Last week with sat down with Arizona State defensive coordinator Keith Patterson for his review of 2015 and a look ahead at what he wants to accomplish in the coming year.

Chris Karpman: You were talking with me a year ago about how excited you were about your linebackers and that you felt it was a great group in the making, with depth and all of that. How happy were you with their play collectively in 2015?

Keith Patterson: "I'm extremely happy with them because they played pretty well, but they are just at the tip of the iceberg. That's what we were just talking about. I met with them [last week] and was discussing just the fact that they haven't even scratched the surface of what they can become. The first challenge for them will be getting them to believe it themselves. I'm sitting there a year ago and working to have them understand, rewire Christian Sam and make him realize he's an inside linebacker. D.J. Calhoun, he's got everything you look for. Salamo (Fiso), if he will make the jump that he made a year ago from his work ethic, how he approaches practice and all those things, I feel great about him. Khaylan Thomas, I tell you, look out for that guy. He's got some things, I'll tell you. Once he sees the ball carrier, he closes. So I'm excited about all those guys. If you really look at it, having Carlos Mendoza back, and hopefully keeping him healthy, and he's a guy who understands our scheme so well and is extremely smart. Koron Crump, the addition of Koron is something I'm excited about. Marcus Ball, just some little things that we are tweaking. There's probably eight or nine guys that I feel really confident about and create depth at four linebacker positions. One thing we've got to do, we've got to keep Laiu (Moeakiola) healthy. So what we're doing is trying to be smart and look at how we utilize him and better service him, make him more of a nickel guy. Still using him and the same thing he's always done, but be smart. When that guy is on the field, I'm telling you. He's as smart a player, understands pass concepts, understands the importance of trying to eliminate the No. 2 receiver to the field as any player I've ever been around. I'm very excited about those guys and their development. This next year, I've challenged them. I want people to be going, 'my gosh, those guys, it feels like they've been playing forever.'"

Karpman: A guy like Salamo, I know you've wanted him to work on being an every down player, to have the work ethic on a daily basis throughout each practice, to get more dialed in against the pass. He seemed to have made good strides in some of those areas. Where is he at in his process? 

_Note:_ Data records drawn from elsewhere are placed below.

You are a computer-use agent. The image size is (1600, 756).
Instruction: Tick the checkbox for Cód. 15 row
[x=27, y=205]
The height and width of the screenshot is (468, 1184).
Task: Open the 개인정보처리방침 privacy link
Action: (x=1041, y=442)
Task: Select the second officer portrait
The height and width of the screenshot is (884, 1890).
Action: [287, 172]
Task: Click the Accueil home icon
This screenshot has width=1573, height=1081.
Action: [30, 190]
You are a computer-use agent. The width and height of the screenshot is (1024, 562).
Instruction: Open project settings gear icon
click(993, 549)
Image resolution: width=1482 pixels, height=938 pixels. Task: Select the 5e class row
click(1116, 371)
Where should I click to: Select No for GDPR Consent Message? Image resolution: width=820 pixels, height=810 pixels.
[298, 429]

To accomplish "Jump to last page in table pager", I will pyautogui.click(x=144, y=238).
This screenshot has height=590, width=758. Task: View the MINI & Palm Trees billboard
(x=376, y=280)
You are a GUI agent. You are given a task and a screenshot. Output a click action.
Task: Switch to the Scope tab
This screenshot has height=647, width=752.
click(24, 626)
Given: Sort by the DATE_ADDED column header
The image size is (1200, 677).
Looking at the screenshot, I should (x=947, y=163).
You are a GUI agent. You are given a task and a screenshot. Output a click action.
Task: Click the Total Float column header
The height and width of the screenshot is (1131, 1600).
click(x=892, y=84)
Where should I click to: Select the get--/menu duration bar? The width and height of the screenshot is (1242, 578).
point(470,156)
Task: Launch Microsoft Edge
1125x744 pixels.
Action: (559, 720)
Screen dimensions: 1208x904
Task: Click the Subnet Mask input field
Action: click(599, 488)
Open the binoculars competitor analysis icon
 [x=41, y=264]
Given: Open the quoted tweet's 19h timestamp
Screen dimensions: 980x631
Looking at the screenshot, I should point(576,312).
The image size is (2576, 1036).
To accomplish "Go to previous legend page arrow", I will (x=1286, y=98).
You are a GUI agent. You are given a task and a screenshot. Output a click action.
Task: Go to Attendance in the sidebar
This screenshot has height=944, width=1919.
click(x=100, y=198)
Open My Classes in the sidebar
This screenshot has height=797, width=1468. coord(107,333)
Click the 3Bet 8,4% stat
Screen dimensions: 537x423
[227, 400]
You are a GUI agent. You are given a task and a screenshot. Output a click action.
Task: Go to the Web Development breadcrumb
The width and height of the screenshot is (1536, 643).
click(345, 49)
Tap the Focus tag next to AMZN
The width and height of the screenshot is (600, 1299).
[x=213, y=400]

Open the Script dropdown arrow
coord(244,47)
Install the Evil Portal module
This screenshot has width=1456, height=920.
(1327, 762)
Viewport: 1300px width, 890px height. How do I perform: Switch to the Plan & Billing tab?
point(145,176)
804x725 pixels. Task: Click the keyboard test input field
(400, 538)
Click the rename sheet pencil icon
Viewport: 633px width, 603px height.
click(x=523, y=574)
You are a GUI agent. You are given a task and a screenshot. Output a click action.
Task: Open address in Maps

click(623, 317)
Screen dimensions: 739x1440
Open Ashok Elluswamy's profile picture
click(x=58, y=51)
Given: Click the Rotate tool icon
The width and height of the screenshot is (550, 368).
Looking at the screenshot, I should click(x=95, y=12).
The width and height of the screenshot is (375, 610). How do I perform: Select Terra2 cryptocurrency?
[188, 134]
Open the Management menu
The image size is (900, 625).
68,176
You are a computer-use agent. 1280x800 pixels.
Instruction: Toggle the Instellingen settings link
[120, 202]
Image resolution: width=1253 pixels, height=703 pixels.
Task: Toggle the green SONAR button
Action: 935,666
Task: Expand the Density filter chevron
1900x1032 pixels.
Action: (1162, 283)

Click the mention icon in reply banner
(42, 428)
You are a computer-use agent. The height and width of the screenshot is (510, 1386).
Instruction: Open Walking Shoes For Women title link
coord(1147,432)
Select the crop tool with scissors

Patterson: "He has and I've challenged him going into his final season. You took a step forward, I'll give you that, got beat up toward the end of the season. On the same hand, I don't want the same Salamo we had the first three years. We want the best version of Salamo, so I've challenged him in some ways that he can raise and elevate his game. To continue to improve your approach in the way you train. He's 250 pounds. I'm saying, I want you to continue to improve in understanding pass concepts and not just being a run stopper. Reading plays, studying, knowing what's coming. Sometimes he just gets out there and drifts a bit against the pass in zone coverage, ho-hum. I want him to have the same sense of urgency when we're pressuring and stopping the run in pass coverage. If he does that he'll become a better and more complete player."

Karpman: Christian runs like a Gazelle, has the size of an inside linebacker. I know you've wanted him to work on his pad level. He makes most tackles but sometimes absorbs it as opposed to delivering it. 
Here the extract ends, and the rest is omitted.